Scripting your EC2 Windows fleet using Windows PowerShell and Windows Remote Management

Today we have a guest post by one of our AWS Solutions Architects, James Saull, discussing how to take advantage of Windows PowerShell and Windows Remote Management (WinRM) to script your Windows fleet.

One of the advantages of using AWS is on-demand access to an elastic fleet of machines—continuously adjusting in response to demand and ranging, potentially, from zero machines to thousands. This presents a couple of challenges: within your infrastructure, how might you identify and run your script against a large and varying number of machines at the same time? In this post, we take a look at how to use EC2 tags for targeting and Windows Remote Management to simultaneously run PowerShell scripts.
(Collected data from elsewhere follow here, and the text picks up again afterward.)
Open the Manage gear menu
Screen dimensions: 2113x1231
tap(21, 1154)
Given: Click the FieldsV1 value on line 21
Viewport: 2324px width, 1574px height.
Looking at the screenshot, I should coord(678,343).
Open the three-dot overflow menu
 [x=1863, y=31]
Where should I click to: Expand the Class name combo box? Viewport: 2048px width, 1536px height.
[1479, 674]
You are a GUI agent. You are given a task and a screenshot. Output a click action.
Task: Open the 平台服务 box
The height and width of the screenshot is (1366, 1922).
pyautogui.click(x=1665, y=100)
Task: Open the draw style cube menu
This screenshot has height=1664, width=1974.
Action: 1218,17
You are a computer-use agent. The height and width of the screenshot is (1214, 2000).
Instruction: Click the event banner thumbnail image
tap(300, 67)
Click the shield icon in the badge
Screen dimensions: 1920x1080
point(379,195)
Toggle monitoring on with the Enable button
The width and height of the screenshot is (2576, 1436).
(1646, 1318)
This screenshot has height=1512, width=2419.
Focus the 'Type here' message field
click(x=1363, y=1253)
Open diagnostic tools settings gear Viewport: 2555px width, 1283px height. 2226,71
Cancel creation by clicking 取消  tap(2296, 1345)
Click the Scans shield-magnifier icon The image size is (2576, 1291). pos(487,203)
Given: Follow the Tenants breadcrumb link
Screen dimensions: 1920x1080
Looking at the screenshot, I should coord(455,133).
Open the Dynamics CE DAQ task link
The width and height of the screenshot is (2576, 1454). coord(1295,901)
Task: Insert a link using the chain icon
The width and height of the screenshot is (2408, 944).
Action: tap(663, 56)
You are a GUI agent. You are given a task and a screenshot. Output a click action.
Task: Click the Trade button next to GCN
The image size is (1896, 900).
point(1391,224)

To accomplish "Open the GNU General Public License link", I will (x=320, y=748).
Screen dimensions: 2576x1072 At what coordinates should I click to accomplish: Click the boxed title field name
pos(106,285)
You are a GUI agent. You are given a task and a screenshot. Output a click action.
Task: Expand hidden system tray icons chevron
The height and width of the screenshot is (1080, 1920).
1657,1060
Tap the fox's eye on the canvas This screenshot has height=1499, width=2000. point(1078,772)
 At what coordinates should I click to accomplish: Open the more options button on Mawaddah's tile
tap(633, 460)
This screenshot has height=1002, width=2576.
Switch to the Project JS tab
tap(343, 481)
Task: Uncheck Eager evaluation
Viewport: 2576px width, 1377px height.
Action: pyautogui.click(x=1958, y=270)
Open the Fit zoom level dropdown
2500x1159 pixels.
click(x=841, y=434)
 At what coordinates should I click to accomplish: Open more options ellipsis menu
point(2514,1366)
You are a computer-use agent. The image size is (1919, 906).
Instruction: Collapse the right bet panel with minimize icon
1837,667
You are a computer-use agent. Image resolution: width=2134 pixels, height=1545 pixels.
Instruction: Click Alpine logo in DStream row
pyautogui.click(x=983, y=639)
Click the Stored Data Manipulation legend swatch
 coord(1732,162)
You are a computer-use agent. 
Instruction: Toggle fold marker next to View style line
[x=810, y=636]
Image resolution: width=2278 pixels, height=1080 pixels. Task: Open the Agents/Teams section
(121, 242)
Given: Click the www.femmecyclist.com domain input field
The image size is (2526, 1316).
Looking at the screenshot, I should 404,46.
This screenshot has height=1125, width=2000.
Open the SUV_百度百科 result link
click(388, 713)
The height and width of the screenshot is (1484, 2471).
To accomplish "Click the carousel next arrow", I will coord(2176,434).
Launching an AWS EC2 Windows instance from the console and connecting via RDP is a simple matter. You can even do it directly from within Visual Studio as recently documented here. From the RDP session, you might perform tasks such as updating the assets of an ASP.Net web application. If you had a second machine, you could open a second RDP session and repeat those tasks. Alternatively, if you are running in AWS VPC, you could avoid opening additional RDP sessions and just use PowerShell’s Enter-PSSession to the second machine. This does require that all instances are members of security groups that will allow Windows Remote Management traffic.

Below is an example of connecting to another host in a VPC and issuing a simple command (notice the date time stamps are different on the second host):

However, as the number of machines grows, you will quickly want the ability to issue a command once and have it run against the whole fleet simultaneously. To do this, we can use PowerShell’s Invoke-Command. Let’s take a look at how we might instruct a fleet of Windows EC2 hosts to all download the latest version of my web application assets from Amazon S3.

First, using EC2 tags, we will identify which machines are web servers, as only they should be downloading these files. The example below uses the cmdlets Get-EC2Instance and Read-S3Object, which are part of the AWS Tools for Windows PowerShell and are installed by default on AWS Windows Machine Images:

$privateIp = ((Get-EC2Instance -Region eu-west-1).RunningInstance `
            | Where-Object {
                $_.Tag.Count –gt 0 `
                –and $_.Tag.Key -eq  "Role" `
                -and $_.Tag.Value -match "WebServer"}).PrivateIpAddress 

Establish a session with each of the web servers:

$s = New-PSSession -ComputerName $privateIp 

Invoke the command that will now simultaneously run on each of the web servers:

Invoke-Command -Session $s -ScriptBlock {
    Read-S3Object   -BucketName mysourcebucket `
                    -KeyPrefix /path/towebassets/ `
                    -Directory z:webassets `
                    -Region eu-west-1 } 

This works well, but what if I want to run something that is individualized to the instance? There are many possible ways, but here is one example:

$scriptBlock = {
 param (
            [int] $clusterPosition , [int] $numberOfWebServers
        )
        "I am Web Server $clusterPosition out of $numberOfWebServers" | Out-File z:afile.txt
}

$position = 1
foreach($machine in $privateIp)
{
    Invoke-Command  -ComputerName $machine `
                    -ScriptBlock $scriptBlock `
                    -ArgumentList $position , ($PrivateIp.Length) `
                    -AsJob -JobName DoSomethingDifferent
    $position++
} 

Summary

This post showed how using EC2 tags can make scripting a fleet of instances via Windows Remote Management very convenient. We hope you find these tips helpful, and as always, let us know what other .NET or PowerShell information would be most valuable to you.